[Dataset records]
- - - -
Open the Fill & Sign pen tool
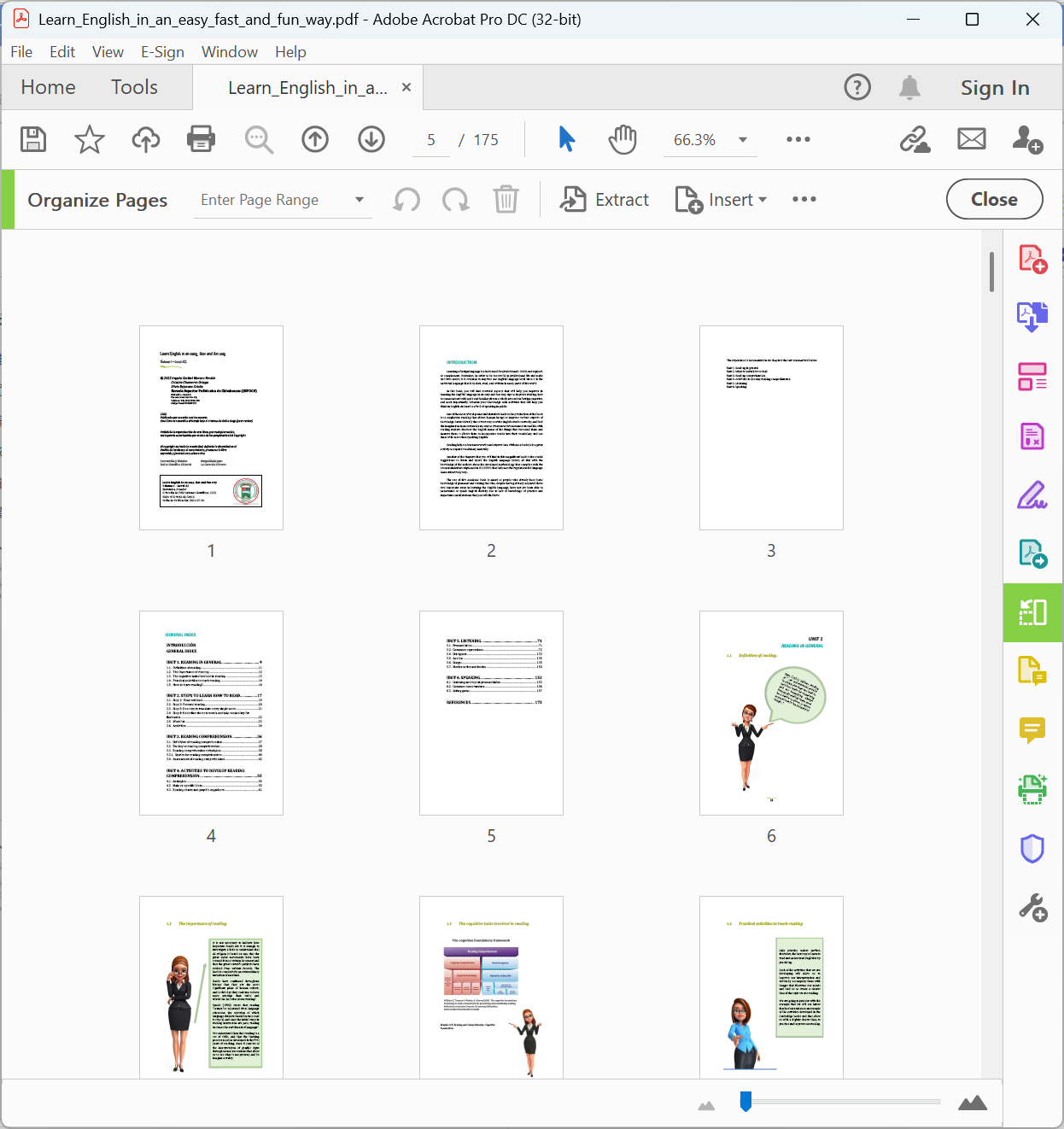This screenshot has width=1064, height=1129. (1032, 495)
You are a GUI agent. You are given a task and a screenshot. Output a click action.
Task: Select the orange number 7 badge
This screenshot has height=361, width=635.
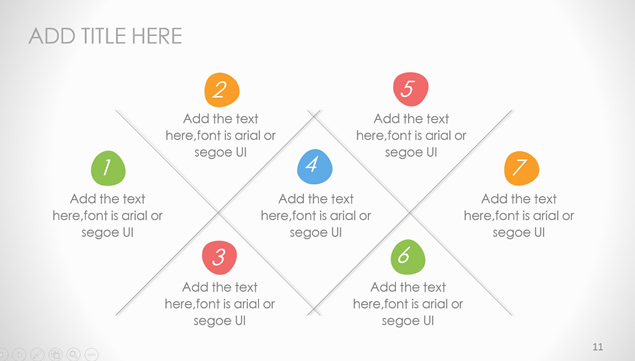point(522,168)
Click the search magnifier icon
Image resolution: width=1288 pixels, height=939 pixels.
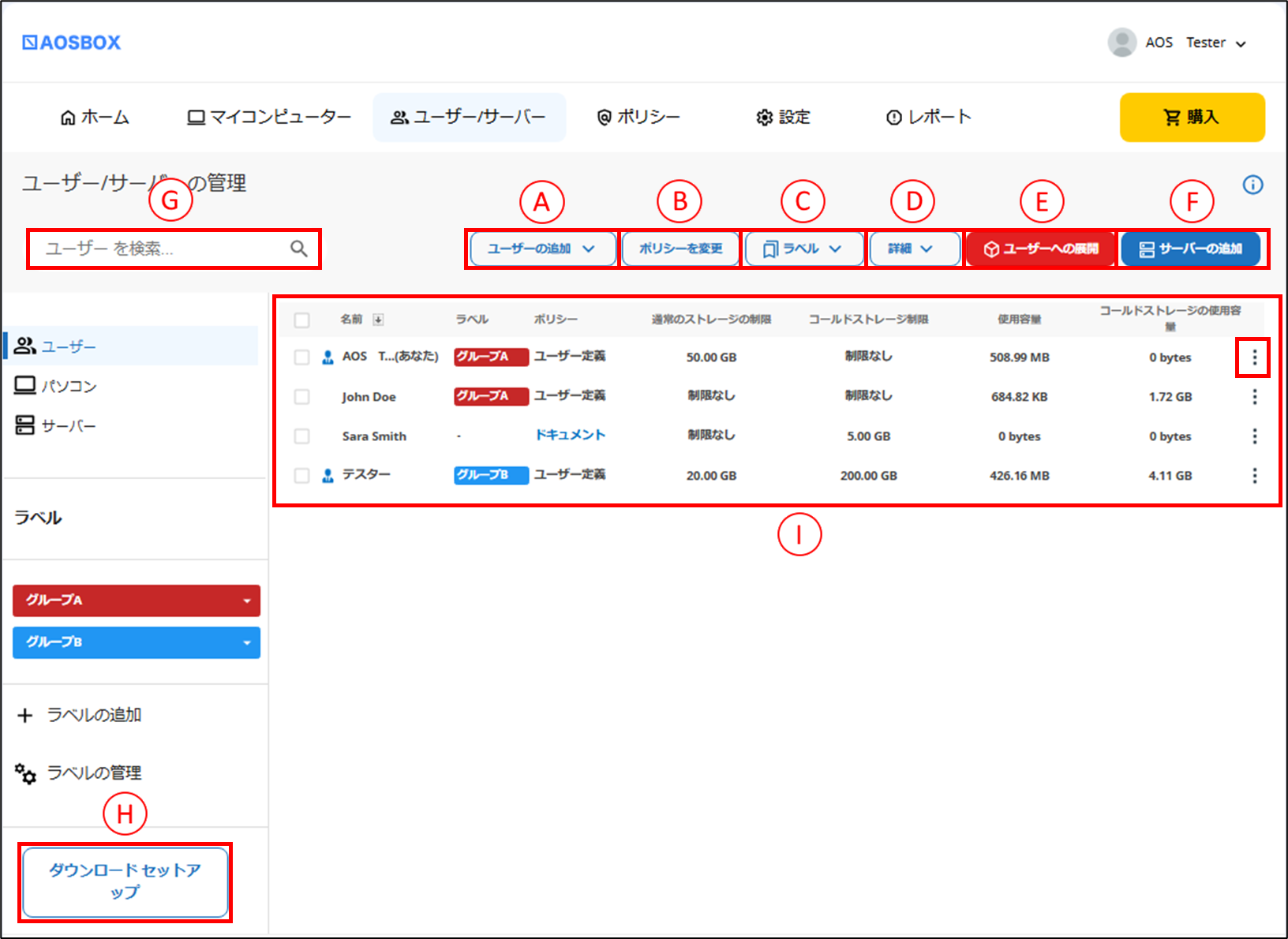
- - - -
-- WHAT IS NEEDED --
Reproduce each line of the records above, exactly and without pictures.

-- EXPECTED OUTPUT --
Open the Fill & Sign pen tool
This screenshot has width=1064, height=1129. (1032, 495)
You are a GUI agent. You are given a task and a screenshot. Output a click action.
Task: Select the orange number 7 badge
This screenshot has height=361, width=635.
point(522,168)
Click the search magnifier icon
Image resolution: width=1288 pixels, height=939 pixels.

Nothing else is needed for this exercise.